LA OBRA DE ARTE vs EL PRIMER BESO

Por Hernán Barrios


Al tratar de ordenar ideas, con el fin de lograr una reflexión más o menos seria sobre el tema que nos compete, tengo que admitir, con no poca preocupación, que son muchos los caminos que se me insinúan, y varios los que estoy tentado a seguir. Más aún, luego de pegarle una ojeada –reconozco algo rápida-, al documento titulado “La obra de arte en la época de su reproductibilidad técnica”, de Walter Benjamin. El autor desmenuza de una manera tan acabada el tema en cuestión, que –al menos en mi caso-, lejos de allanarme el camino hacia la claridad conceptual, me introduce en una enmarañada red de incertidumbres y realidades paralelas, que por momentos rozan la ficción romántica y el realismo mágico. Eso, además de dejarnos poco margen para introducir conceptos originales sobre el tema. De todas maneras, y debido a los límites espaciales y temporales que impone un trabajo de este tipo, me veo en la obligación de ponerle coto a la imaginación y elegir, para abordar, en forma por demás sucinta, solo una de los caminos disponibles.


EL PRIMER BESO


Quizás la comparación sea obvia, o quizás no tanto. Como fuere, debo admitir que en este caso la misma es hija exclusiva de la sensibilidad, y nada tiene que ver con esa castradora señora llamada razón. Al comparar una obra de arte con un primer beso, no es mi intención despojar a la primera de toda la carga de genialidad que conlleva, ni inyectar al segundo un plus de significado que quizás no tenga. En realidad, esta comparación no es más que un recurso fotográfico que recurre, en un golpe algo bajo, a llevarnos a ese momento único de nuestra vida, a fin de, a partir de ahí, entablar un precario paralelismo emocional entre ambos conceptos.

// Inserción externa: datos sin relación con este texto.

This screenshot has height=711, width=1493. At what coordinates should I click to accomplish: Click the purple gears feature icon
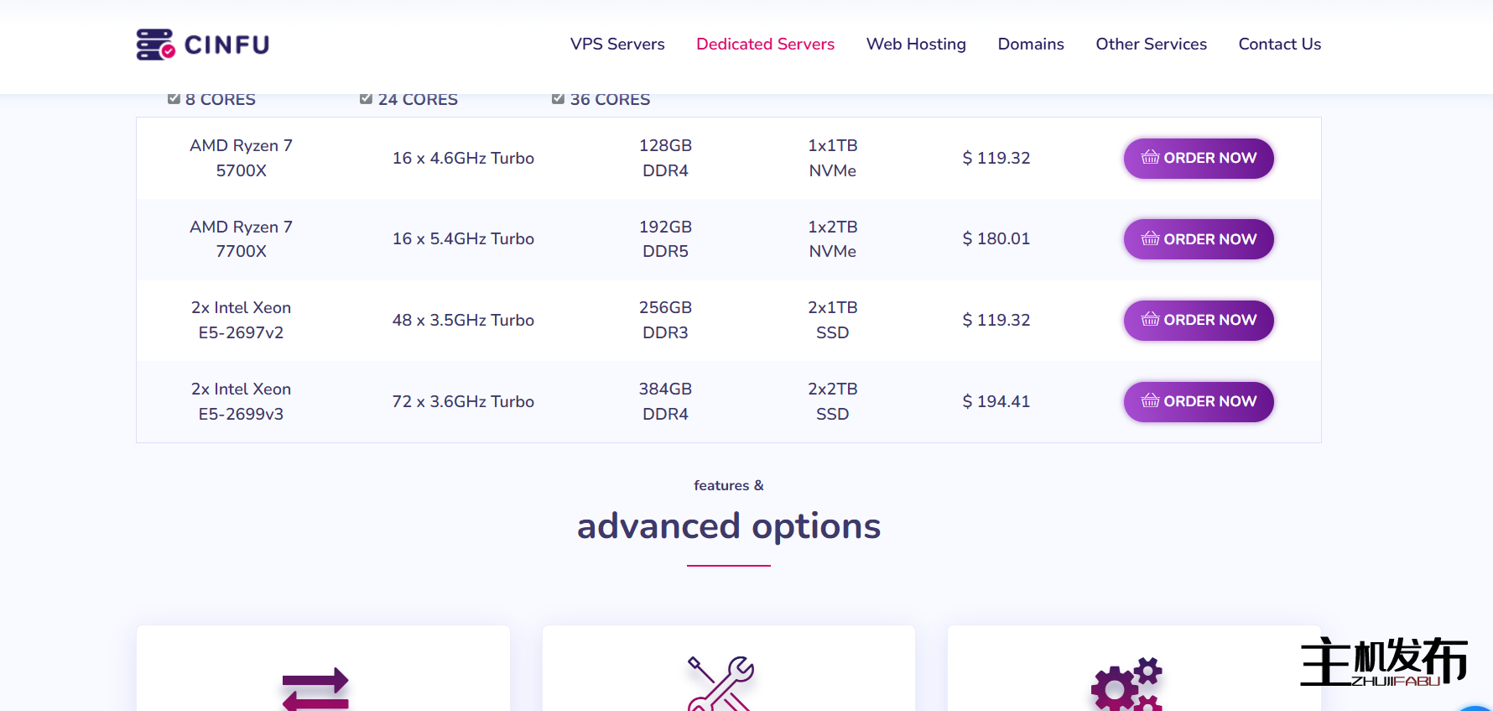1126,685
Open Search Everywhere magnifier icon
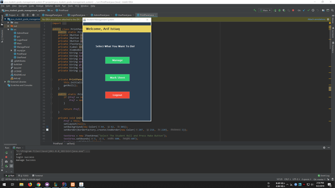This screenshot has height=188, width=335. (x=332, y=10)
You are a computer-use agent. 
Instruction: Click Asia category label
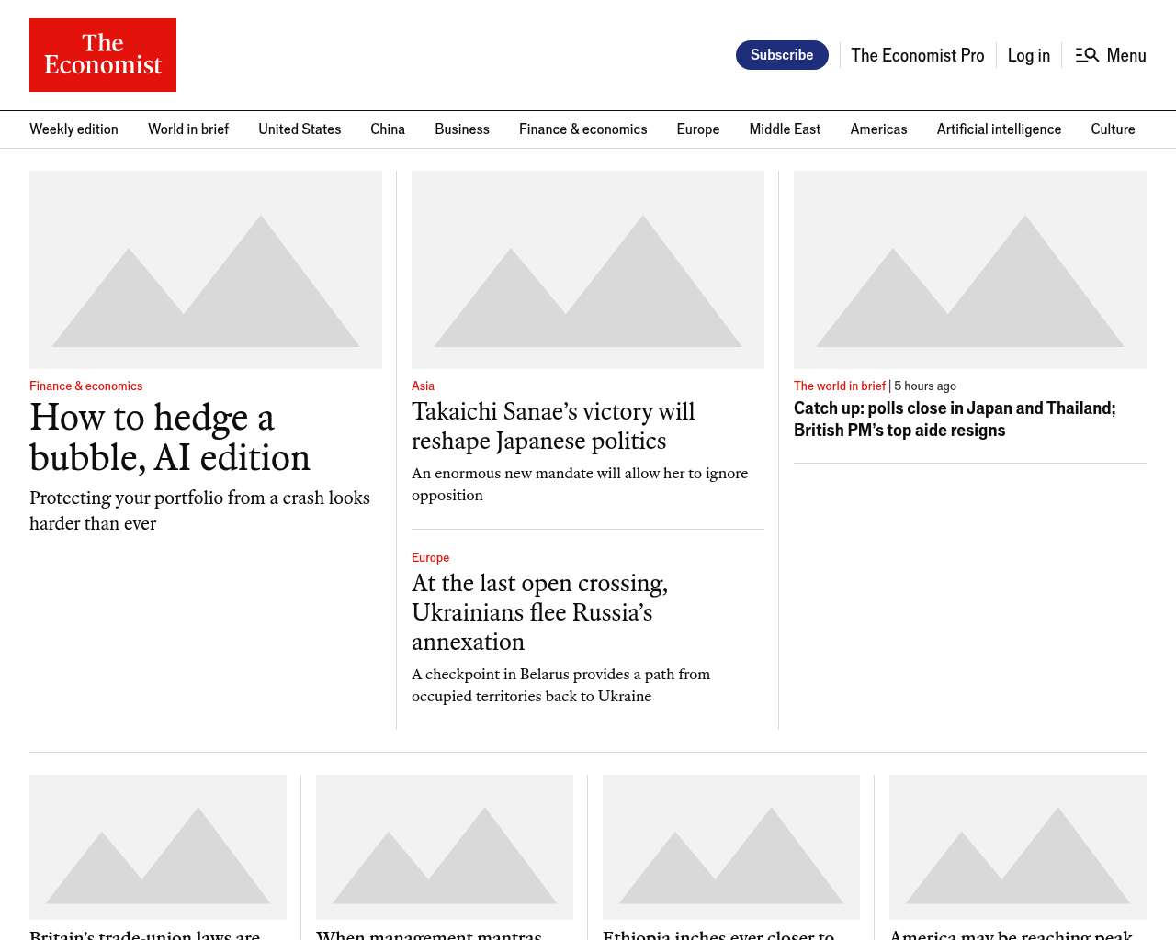(423, 386)
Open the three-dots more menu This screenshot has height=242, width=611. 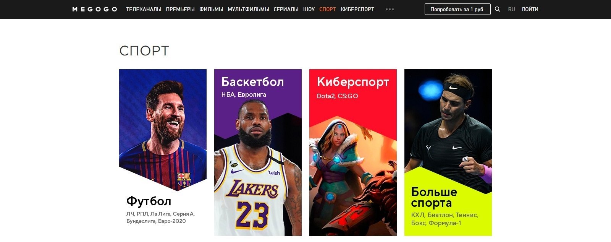[390, 9]
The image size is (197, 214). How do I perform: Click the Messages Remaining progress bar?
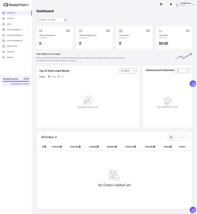16,81
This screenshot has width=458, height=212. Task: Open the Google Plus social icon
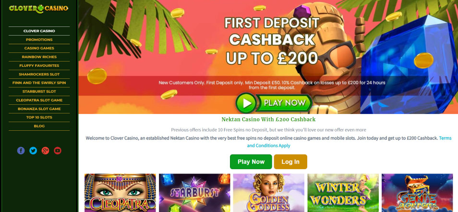tap(45, 150)
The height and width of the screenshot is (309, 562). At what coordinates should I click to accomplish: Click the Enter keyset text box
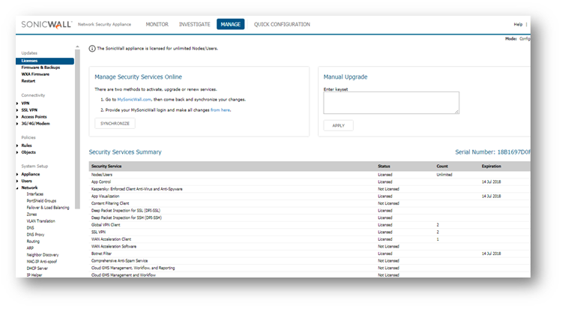click(x=390, y=103)
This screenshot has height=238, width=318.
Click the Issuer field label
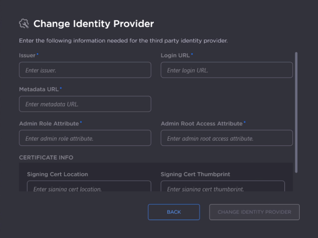27,55

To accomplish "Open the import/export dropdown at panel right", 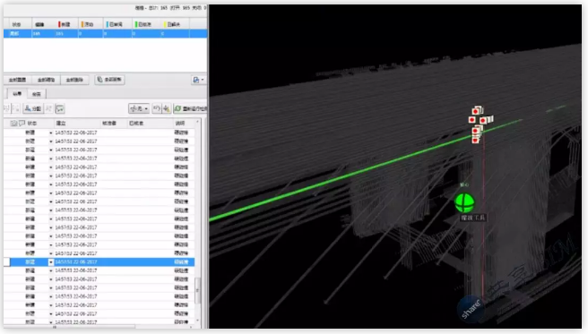I will pyautogui.click(x=198, y=80).
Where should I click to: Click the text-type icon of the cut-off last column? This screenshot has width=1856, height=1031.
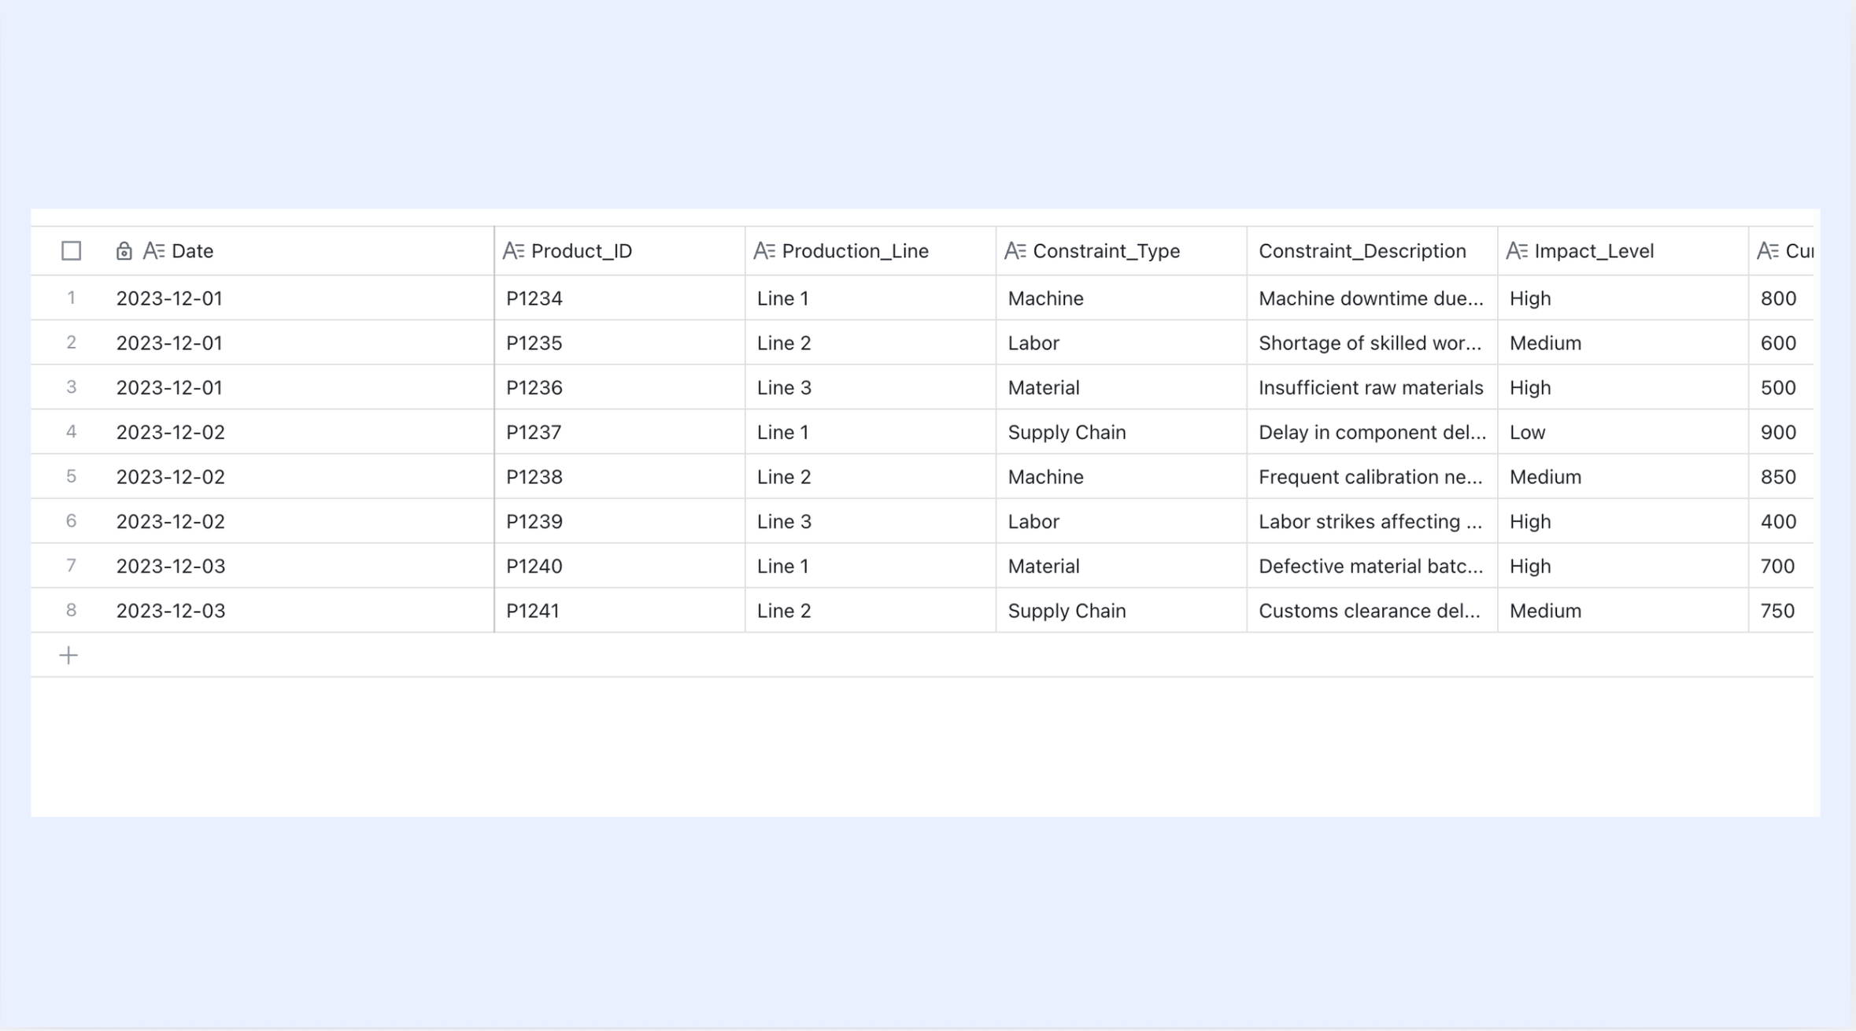(1768, 251)
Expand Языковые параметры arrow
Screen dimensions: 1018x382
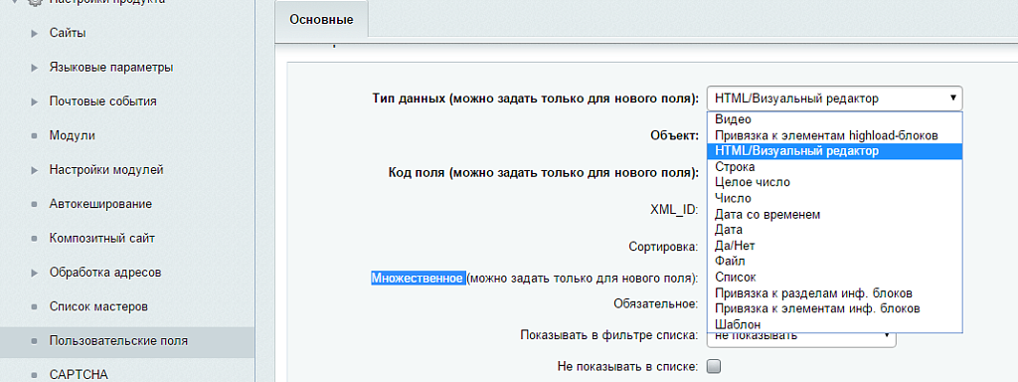point(35,68)
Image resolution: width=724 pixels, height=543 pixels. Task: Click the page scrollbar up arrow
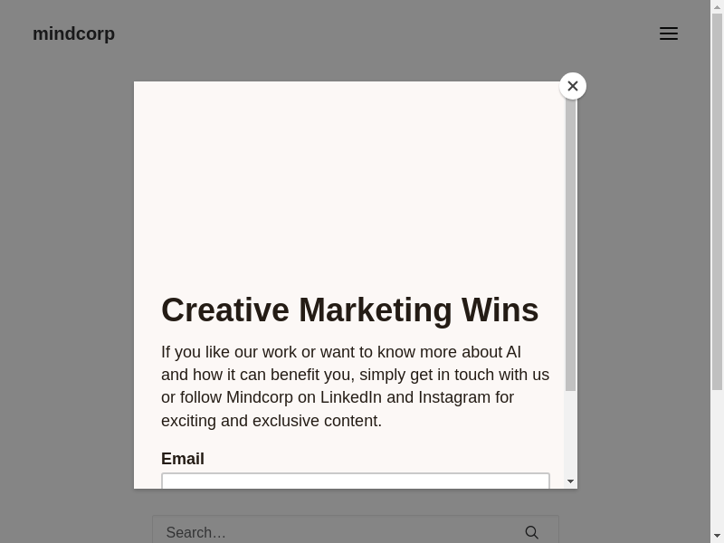pyautogui.click(x=717, y=6)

Como bien lo dice Benjamin, una de las cosas que distingue al original de su copia, es su carácter de unicidad, de cosa única, primigenia, virginal. Es su segura irrepetibilidad, la que le otorga ese carácter mágico y casi divino, de que disponen las obras de arte. Nadie podrá jamás, por más avezado que sea el artista, o sublimes los avances tecnológicos hijos de la ciencia –y por ende de la razón-, lograr reproducir las condiciones exactas que llevaron, en un lugar y un tiempo determinado, a la gestación de dicha obra. ¿Por qué? Por la sencilla razón de que las obras de arte no son otra cosa, que un puñado de emociones y sentimientos compartidos. Y hasta donde sé, ni las emociones ni los sentimientos pueden, al menos hasta el momento, crearse en un laboratorio. La ciencia está desde hace mucho tiempo, y creo que seguirá por mucho tiempo más, trancada y empantanada entre átomos y moléculas, que no hacen otra cosa que interponerse y obstaculizar la visión y el conocimiento de las esencias. La fotografía de un paisaje, por ejemplo, con toda esa cantidad abrumadora de píxeles por centímetro cuadrado que arrojan las cámaras de última generación, lejos está de transmitirnos lo que el paisaje en sí nos transmite, si lo capturamos con nuestros propios sentidos; si lo vemos, si lo respiramos, si lo oímos, si lo tocamos.


La copia más exacta y acabada de un cuadro de Pablo Picasso, solo reflejará apenas, la capa más externa del mismo. Adolecerá por completo de su esencia, de su espíritu, de su trasfondo, de su alma, de su carga contextual, de esas emociones que el autor escondió en él en el momento de su creación, y de las cuales solo se puede tener una idea aproximada a través de los sentidos. Nadie, ni siquiera el mismo Picasso podría, en caso de que quisiera, hacer una copia exacta de su obra. Así de efímero y escurridizo es el arte, en cualquiera de sus manifestaciones.


¿Y el beso? El primer beso con la persona amada es igual de irrepetible que una obra de arte. Tanto que ni siquiera el segundo se le acerca en intensidad. Mucho menos los sucesivos. Se me antoja que es como cuando tenemos el original de un manuscrito, y comenzamos a fotocopiarlo. Al cabo de unas cuántas copias, la diferencia entre la última y el original, será por demás notoria. Las circunstancias no serán las mismas, y las bocas tampoco. Las condiciones y las emociones habrán cambiado, y aquel beso, que en ese momento fue único, jamás podrá volver a repetirse. Vendrán otros, pero serán copias. Solo copias. Cada vez más gastadas, desteñidas, y diferentes al original.